[Dataset entries]
====

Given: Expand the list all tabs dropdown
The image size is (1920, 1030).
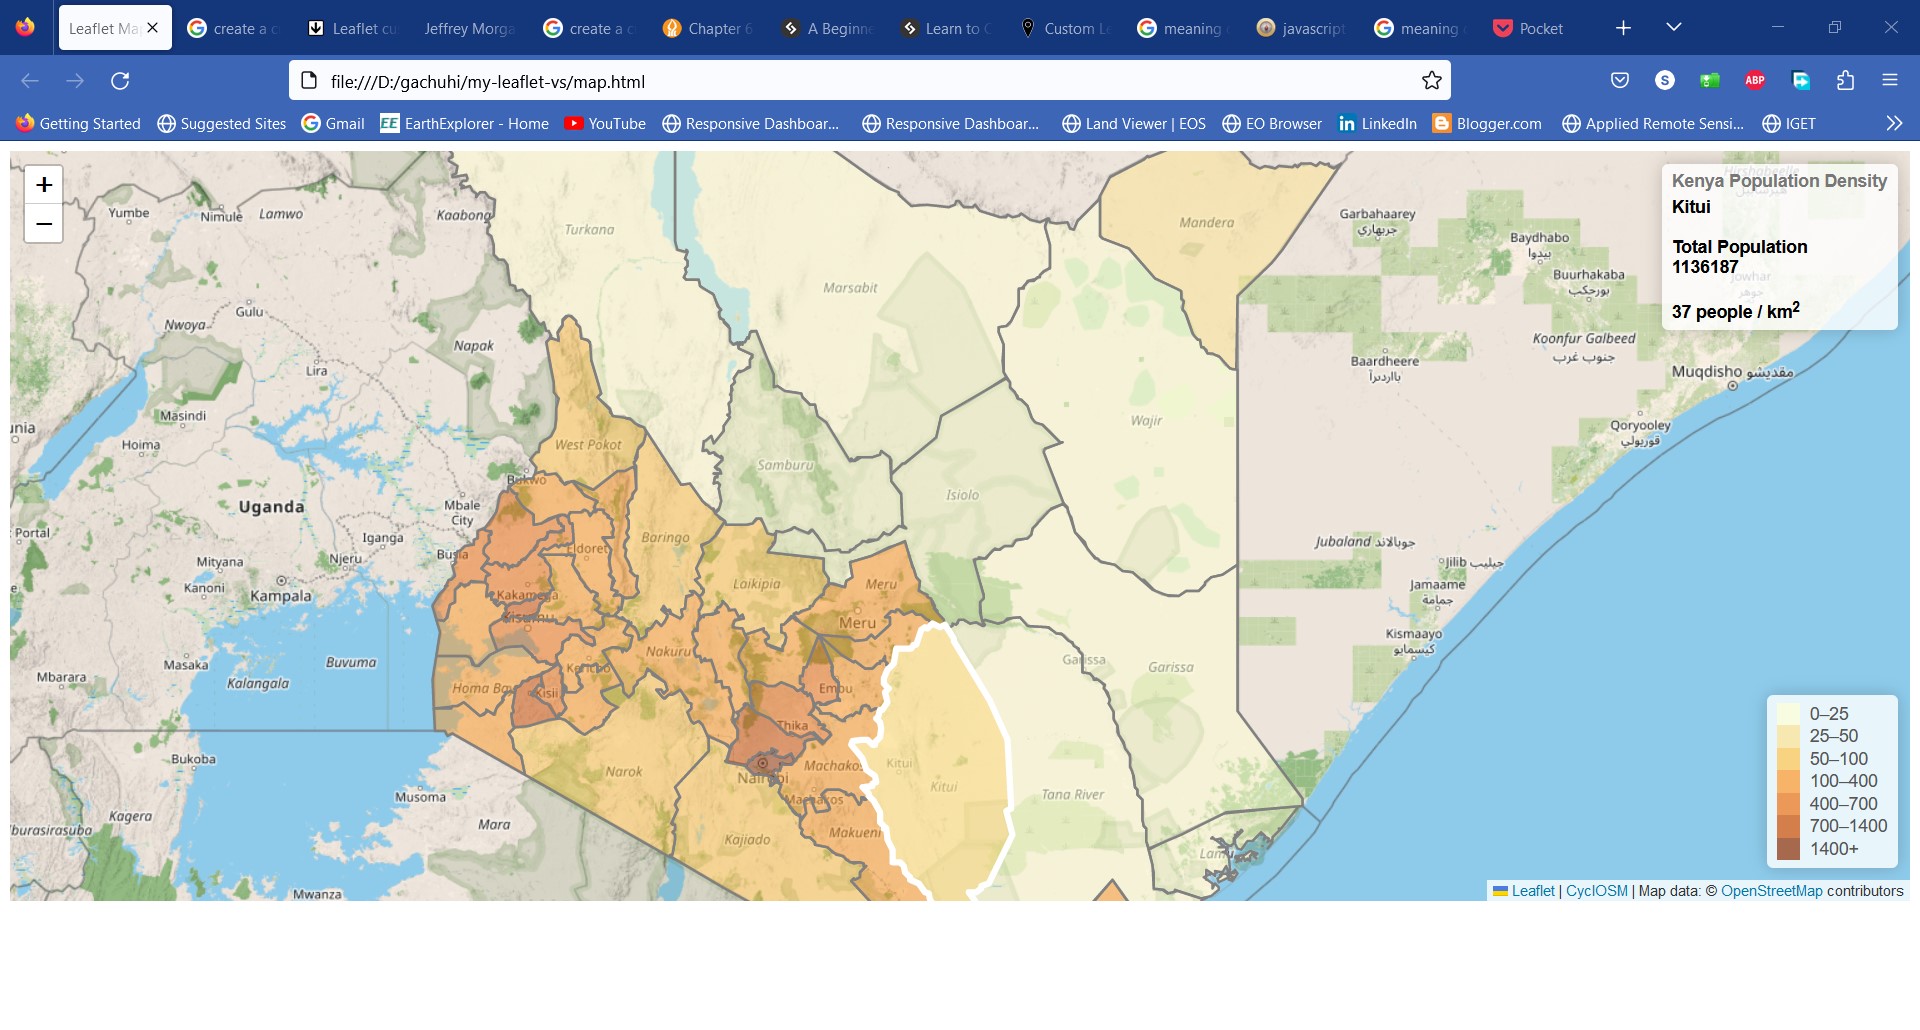Looking at the screenshot, I should (1674, 28).
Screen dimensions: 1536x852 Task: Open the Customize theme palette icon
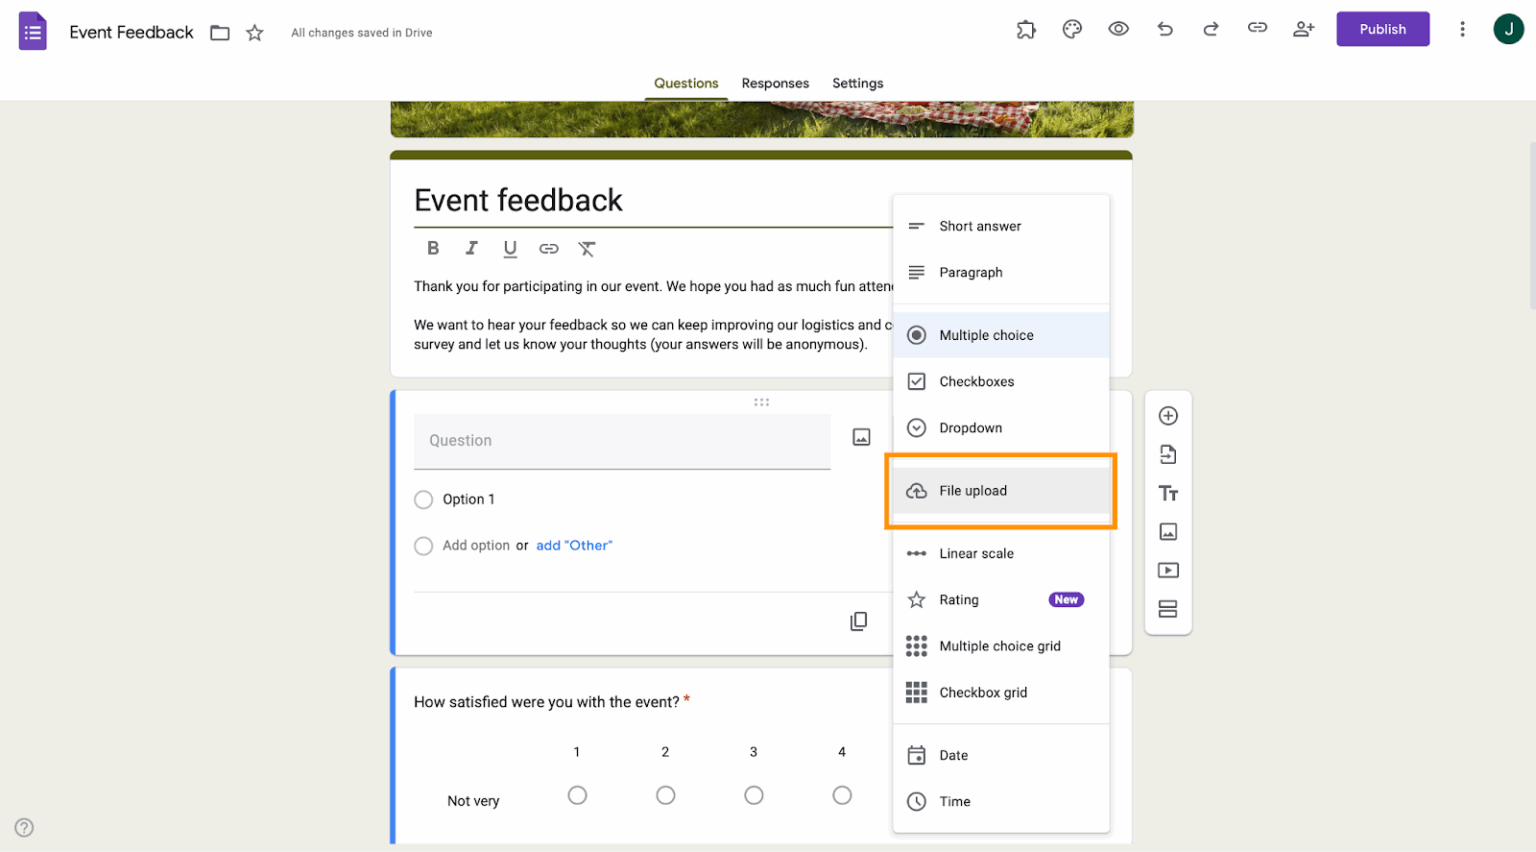coord(1072,29)
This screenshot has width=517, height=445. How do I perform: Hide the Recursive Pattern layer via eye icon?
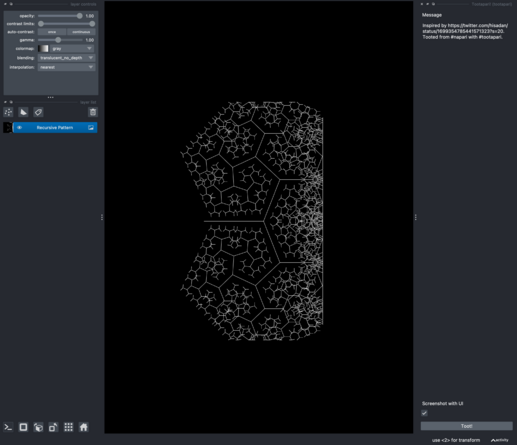19,128
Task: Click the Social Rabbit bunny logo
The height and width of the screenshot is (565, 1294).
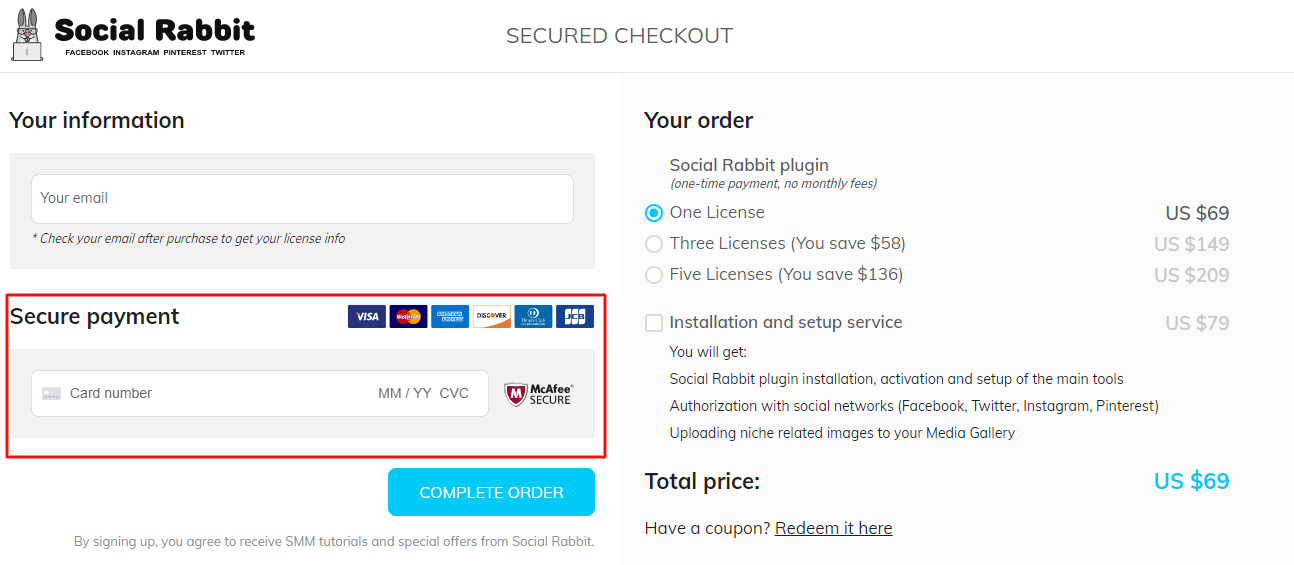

====

## [Task description]
Apart from the pictures, repeat every entry exactly.

## [Answer space]
Given: Expand the list all tabs dropdown
The image size is (1920, 1030).
Looking at the screenshot, I should (1674, 28).
Screen dimensions: 1536x852 Task: Open the Customize theme palette icon
coord(1072,29)
This screenshot has width=517, height=445. How do I perform: Hide the Recursive Pattern layer via eye icon?
19,128
Task: Click the Social Rabbit bunny logo
The height and width of the screenshot is (565, 1294).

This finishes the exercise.